*** Opening Records shown ***

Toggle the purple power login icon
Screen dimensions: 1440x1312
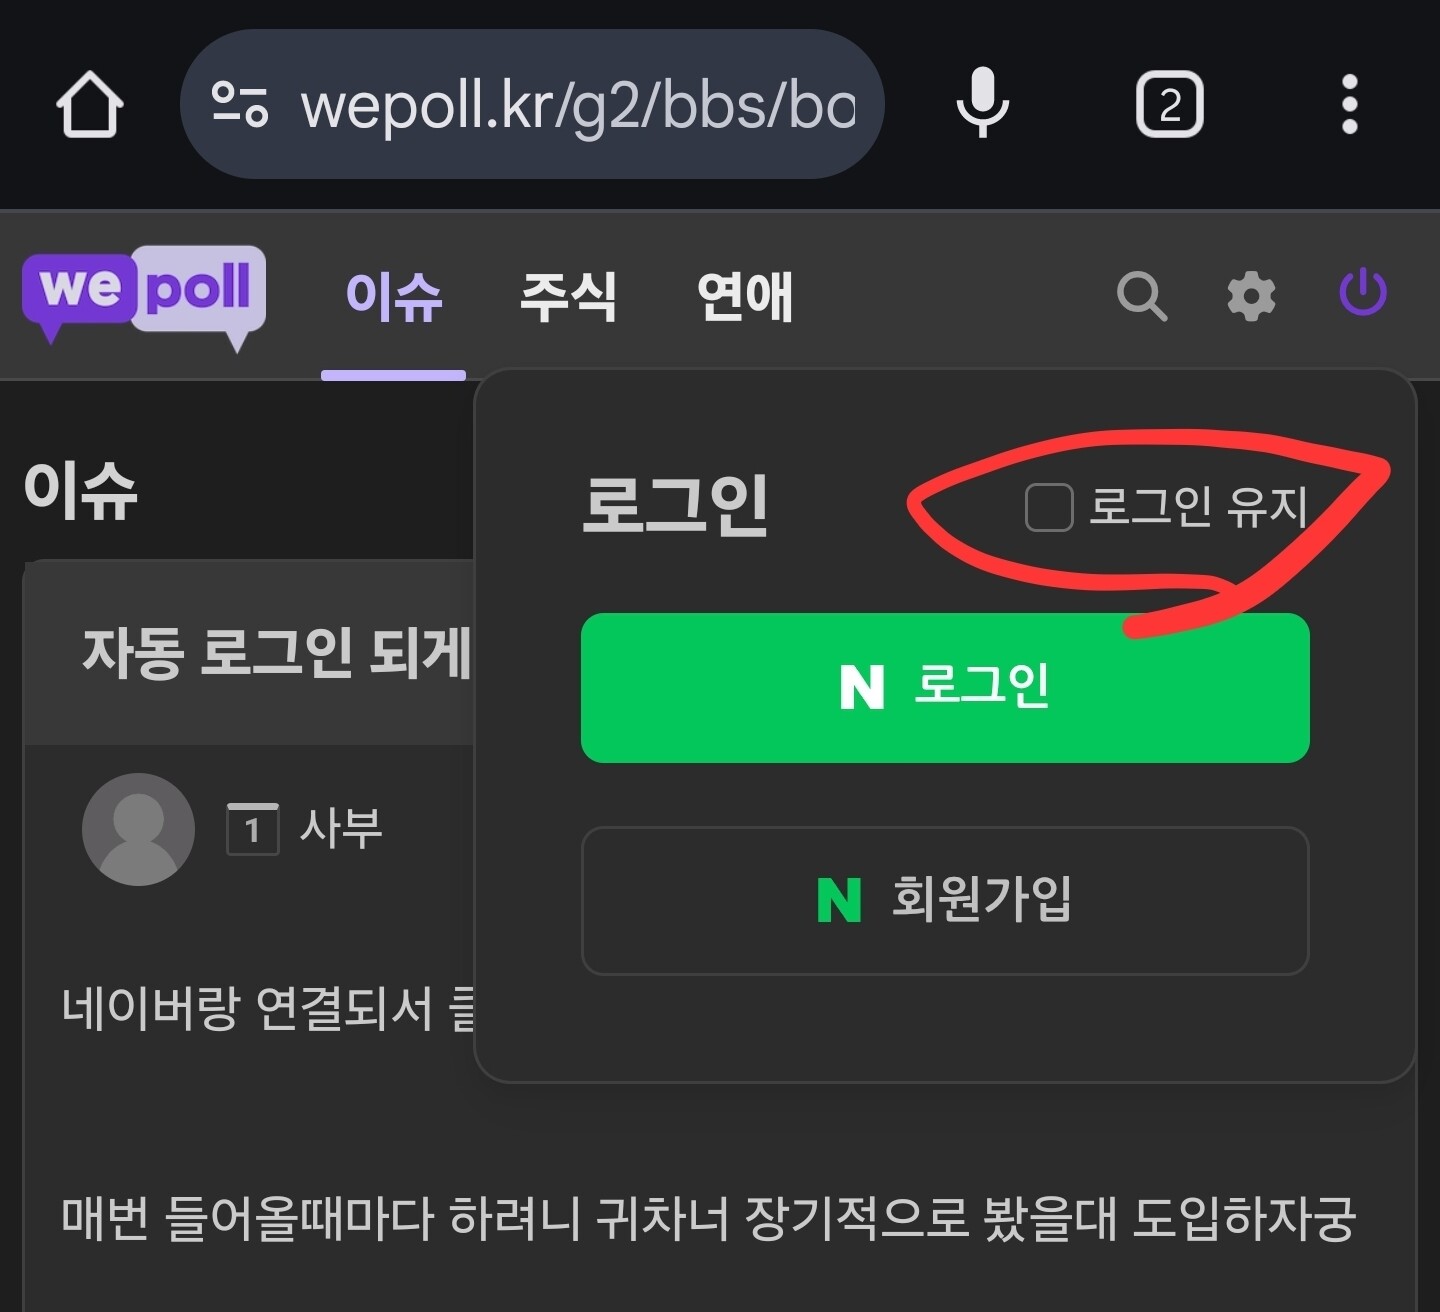[x=1362, y=292]
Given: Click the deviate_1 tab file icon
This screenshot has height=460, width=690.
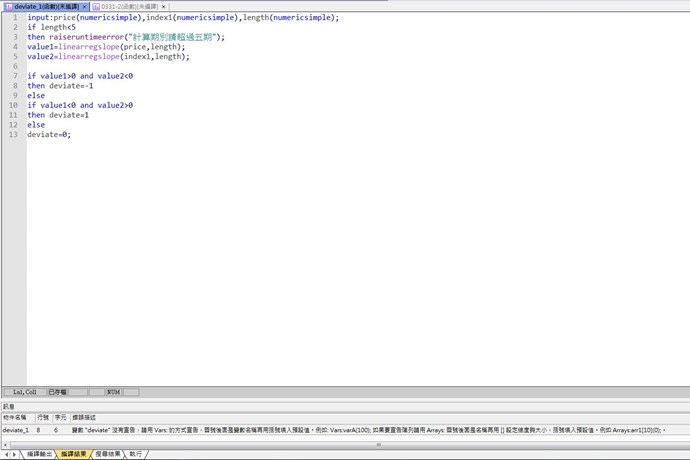Looking at the screenshot, I should coord(9,6).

*** Closing Records shown ***

** Work instruction **
What the answer needs is every line from the one with "Given: Click the deviate_1 tab file icon" through the last line of the data, reproduced word for word and with pictures omitted.

** Your solution **
Given: Click the deviate_1 tab file icon
This screenshot has height=460, width=690.
Looking at the screenshot, I should coord(9,6).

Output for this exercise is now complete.